- WORK REQUIRED:
In the listing below, a line holding "wer war denn noch … (77, 232)" and a line holding "Angel of the Amazon (87, 2356)" mark the range. Retype both exactly, with all lines between them.

- SOURCE MATERIAL:
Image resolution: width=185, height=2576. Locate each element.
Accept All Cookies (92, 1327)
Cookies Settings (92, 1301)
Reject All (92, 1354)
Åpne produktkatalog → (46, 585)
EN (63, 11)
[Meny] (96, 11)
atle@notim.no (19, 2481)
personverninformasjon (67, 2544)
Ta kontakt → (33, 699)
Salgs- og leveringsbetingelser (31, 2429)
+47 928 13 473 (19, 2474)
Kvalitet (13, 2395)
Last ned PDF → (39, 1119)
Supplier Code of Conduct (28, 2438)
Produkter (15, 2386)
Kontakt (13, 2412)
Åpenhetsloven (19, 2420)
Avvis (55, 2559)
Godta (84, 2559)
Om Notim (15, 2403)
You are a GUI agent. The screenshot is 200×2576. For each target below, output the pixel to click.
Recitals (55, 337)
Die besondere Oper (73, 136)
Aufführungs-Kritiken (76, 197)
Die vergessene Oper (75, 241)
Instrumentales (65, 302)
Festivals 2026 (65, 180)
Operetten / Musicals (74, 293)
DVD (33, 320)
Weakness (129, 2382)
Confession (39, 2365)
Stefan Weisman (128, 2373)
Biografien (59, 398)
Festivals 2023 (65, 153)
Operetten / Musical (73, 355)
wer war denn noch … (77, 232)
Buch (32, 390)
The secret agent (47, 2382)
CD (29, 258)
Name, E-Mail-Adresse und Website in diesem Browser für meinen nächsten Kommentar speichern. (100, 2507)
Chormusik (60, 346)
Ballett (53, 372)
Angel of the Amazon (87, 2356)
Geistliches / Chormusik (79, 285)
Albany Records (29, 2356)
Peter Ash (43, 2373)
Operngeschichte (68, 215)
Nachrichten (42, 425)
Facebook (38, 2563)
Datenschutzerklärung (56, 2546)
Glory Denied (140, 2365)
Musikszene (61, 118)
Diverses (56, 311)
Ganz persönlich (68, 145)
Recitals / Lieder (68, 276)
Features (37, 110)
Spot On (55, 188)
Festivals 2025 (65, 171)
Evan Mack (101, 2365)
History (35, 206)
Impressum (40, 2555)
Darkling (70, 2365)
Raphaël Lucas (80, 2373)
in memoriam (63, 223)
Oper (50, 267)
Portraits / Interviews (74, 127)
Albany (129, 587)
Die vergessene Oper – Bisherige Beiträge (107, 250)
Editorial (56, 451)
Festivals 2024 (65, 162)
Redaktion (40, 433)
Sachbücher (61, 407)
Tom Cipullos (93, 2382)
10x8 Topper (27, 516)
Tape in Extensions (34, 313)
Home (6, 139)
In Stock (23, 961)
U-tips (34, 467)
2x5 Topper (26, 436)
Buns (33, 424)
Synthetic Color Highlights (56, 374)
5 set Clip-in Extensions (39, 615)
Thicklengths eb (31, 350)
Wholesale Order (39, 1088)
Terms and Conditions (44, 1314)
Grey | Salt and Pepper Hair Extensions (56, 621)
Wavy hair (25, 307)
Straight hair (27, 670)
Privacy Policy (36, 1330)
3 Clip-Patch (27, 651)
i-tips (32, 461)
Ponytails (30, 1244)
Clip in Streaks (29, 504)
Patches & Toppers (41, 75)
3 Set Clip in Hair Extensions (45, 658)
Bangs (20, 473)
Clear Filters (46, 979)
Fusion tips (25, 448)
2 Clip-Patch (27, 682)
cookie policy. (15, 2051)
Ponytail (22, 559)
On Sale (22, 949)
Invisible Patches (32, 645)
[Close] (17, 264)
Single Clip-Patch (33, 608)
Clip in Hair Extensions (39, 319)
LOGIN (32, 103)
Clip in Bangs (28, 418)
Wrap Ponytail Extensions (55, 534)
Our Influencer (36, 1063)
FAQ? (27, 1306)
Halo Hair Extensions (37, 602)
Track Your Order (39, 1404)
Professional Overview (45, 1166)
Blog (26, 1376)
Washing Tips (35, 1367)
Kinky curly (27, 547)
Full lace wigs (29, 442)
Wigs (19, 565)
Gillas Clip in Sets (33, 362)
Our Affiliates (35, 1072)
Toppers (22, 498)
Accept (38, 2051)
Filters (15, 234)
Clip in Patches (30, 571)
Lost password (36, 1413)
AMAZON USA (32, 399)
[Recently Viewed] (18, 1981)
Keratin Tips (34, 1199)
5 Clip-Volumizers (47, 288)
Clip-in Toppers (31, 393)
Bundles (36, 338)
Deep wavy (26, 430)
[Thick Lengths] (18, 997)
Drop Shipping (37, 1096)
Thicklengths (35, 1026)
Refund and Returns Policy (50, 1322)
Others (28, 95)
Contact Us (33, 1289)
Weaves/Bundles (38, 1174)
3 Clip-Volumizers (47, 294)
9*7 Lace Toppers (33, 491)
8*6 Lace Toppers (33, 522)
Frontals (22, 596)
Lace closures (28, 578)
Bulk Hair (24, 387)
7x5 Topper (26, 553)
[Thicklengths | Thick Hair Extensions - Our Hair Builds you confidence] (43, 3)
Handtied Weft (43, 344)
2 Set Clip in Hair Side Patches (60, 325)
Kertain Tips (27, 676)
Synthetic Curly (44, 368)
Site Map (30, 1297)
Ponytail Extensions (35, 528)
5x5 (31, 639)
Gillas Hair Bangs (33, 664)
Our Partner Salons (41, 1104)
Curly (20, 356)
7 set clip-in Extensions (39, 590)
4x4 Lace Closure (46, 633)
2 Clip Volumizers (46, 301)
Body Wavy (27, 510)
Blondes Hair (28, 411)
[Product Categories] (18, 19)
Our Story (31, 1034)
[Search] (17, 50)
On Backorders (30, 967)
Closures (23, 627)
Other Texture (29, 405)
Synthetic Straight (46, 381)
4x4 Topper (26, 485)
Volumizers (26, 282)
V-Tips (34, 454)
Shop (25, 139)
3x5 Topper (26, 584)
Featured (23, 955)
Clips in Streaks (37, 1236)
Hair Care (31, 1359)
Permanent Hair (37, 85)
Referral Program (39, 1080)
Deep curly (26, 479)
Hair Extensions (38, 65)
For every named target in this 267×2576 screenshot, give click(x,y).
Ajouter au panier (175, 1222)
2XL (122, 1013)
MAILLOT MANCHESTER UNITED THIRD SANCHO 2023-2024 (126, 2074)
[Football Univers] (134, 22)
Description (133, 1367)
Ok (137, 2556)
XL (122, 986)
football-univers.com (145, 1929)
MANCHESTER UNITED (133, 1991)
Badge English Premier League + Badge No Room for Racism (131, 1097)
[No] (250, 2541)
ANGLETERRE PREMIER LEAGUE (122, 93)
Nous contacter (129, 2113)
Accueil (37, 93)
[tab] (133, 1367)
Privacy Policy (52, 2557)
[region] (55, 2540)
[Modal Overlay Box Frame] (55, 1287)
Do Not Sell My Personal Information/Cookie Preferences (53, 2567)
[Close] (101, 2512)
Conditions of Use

- OUTPUT:
wer war denn noch … (77, 232)
Buch (32, 390)
The secret agent (47, 2382)
CD (29, 258)
Name, E-Mail-Adresse und Website in diesem Browser für meinen nächsten Kommentar speichern. (100, 2507)
Chormusik (60, 346)
Ballett (53, 372)
Angel of the Amazon (87, 2356)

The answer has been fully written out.